To gain a solid understanding of Molecular Diagnostics, one has to grasp the fundamentals of DNA Replication. The double helix nature of DNA requires numerous moving parts working together to produce two identical strands of DNA from one original DNA molecule.

Image courtesy of http://genmed.yolasite.com/fundamentals-of-genetics.php
Image courtesy of http://genmed.yolasite.com/fundamentals-of-genetics.php

The Origin of Replication

The semi-conservative process of DNA replication occurs in a 5’ to 3’ anti-parallel direction. The replication process is described as semi-conservative because the sequence of nucleotides is maintained through new generations of replication. An extremely important enzyme involved in the beginning stages of DNA replication, is called Topoisomerase. It is responsible for regulating the over-winding and under-winding of DNA just ahead of the replication fork. Topoisomerase binds to the DNA then “cuts” the phosphate backbone so that the DNA can be unwound then resealed at the end of replication. Also, before replication can begin, an enzyme called helicase must first unwind and untangle the double-stranded DNA. Single stranded binding proteins (ssbp) prevent premature binding as well as protect the single stranded DNA from being digested by nucleases.

Leading Strand vs. Lagging Strand

During replication, two separate strands of DNA are formed in different ways. The lagging strand exhibits discontinuous 3’ to 5’ growth away from the replication fork and requires primase to “prime” the synthesis of the lagging strand. An RNA primer is added to the lagging strand of the DNA by RNA polymerase. This RNA primer begins synthesis of the lagging strand. The separate fragments of the lagging strand are termed Okazaki fragments. It’s important to note that due to the discontinuous formation of the lagging strand, each Okazaki fragment requires its own, separate, RNA primer. Finally, DNA ligase forms phophodiester bonds between the existing DNA strands to join the Okazaki fragments together. Alternatively, the leading strand during replication grows towards the replication fork in a 5’ to 3’ direction. The leading strand only needs one single RNA primer to immediately begin replication and therefore does not require DNA ligase.

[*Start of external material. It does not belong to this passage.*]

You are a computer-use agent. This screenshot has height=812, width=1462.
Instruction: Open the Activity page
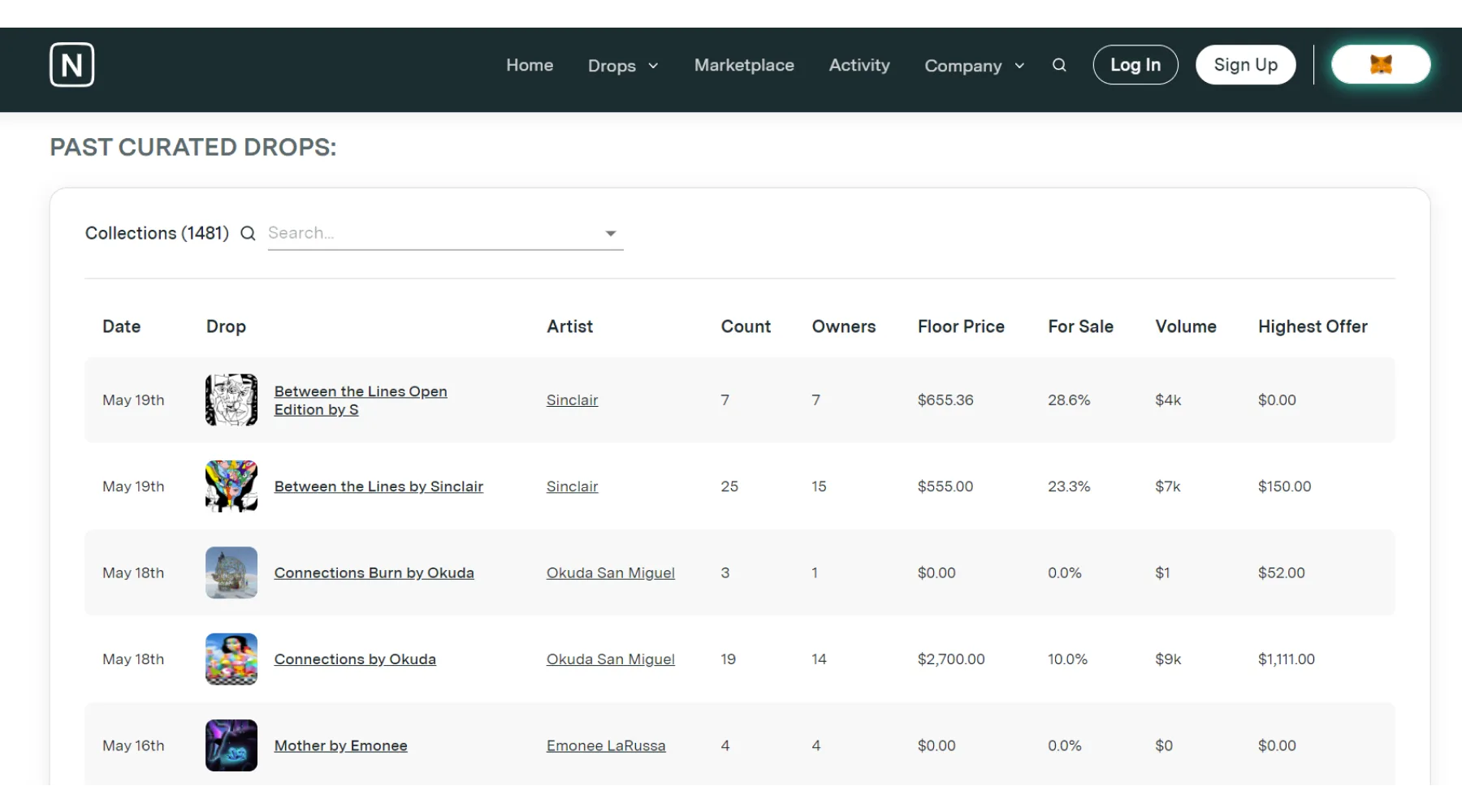[859, 65]
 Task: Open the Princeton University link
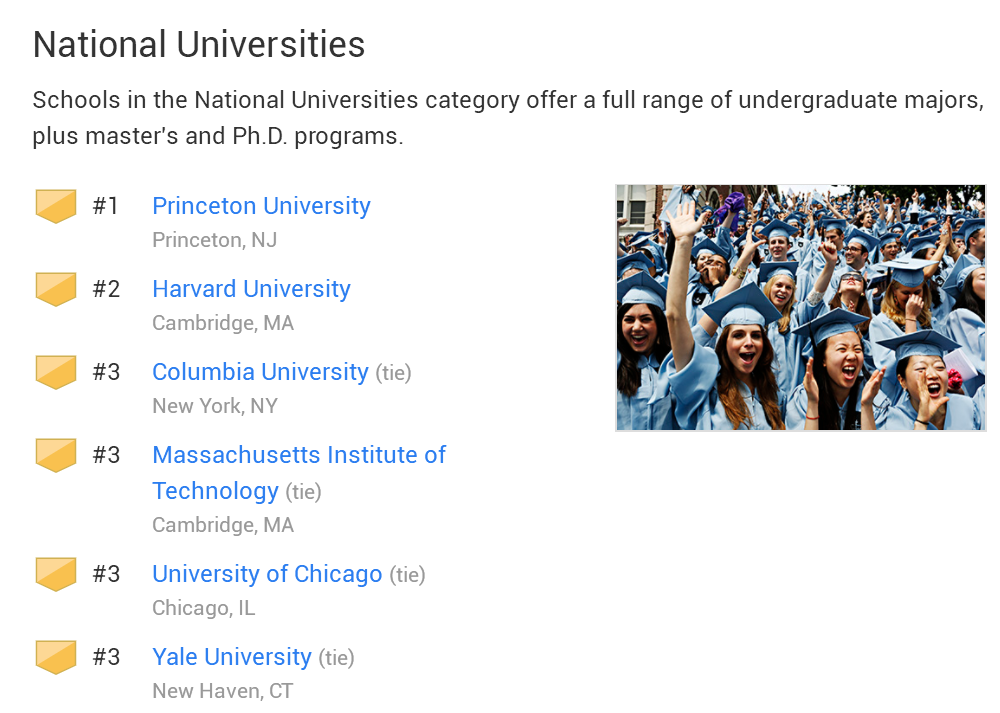click(x=261, y=206)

LEADING STRAND SYNTHESIS REQUIREMENTS
Toward Replication Fork Single RNA Primer
5’→ 3’
Continuous Growth
LAGGING STRAND SYNTHESIS REQUIREMENTS
Away from Replication Fork Primase
3’→ 5’ Multiple RNA Primers
Discontinuous Growth DNA Ligase
Creation of Okazaki Fragments

DNA Polymerase III and its Role in Replication

While you should become familiar with the extensive list of DNA Polymerases (shown below), the core polymerase involved in DNA replication is DNA Polymerase III. It functions as a catalyst in the formation of the phosphodiester bonds between an incoming deoxyribose nucleotide triphosphate (dNTP) determined by hydrogen bonding to the template at the 3’ end of the primer.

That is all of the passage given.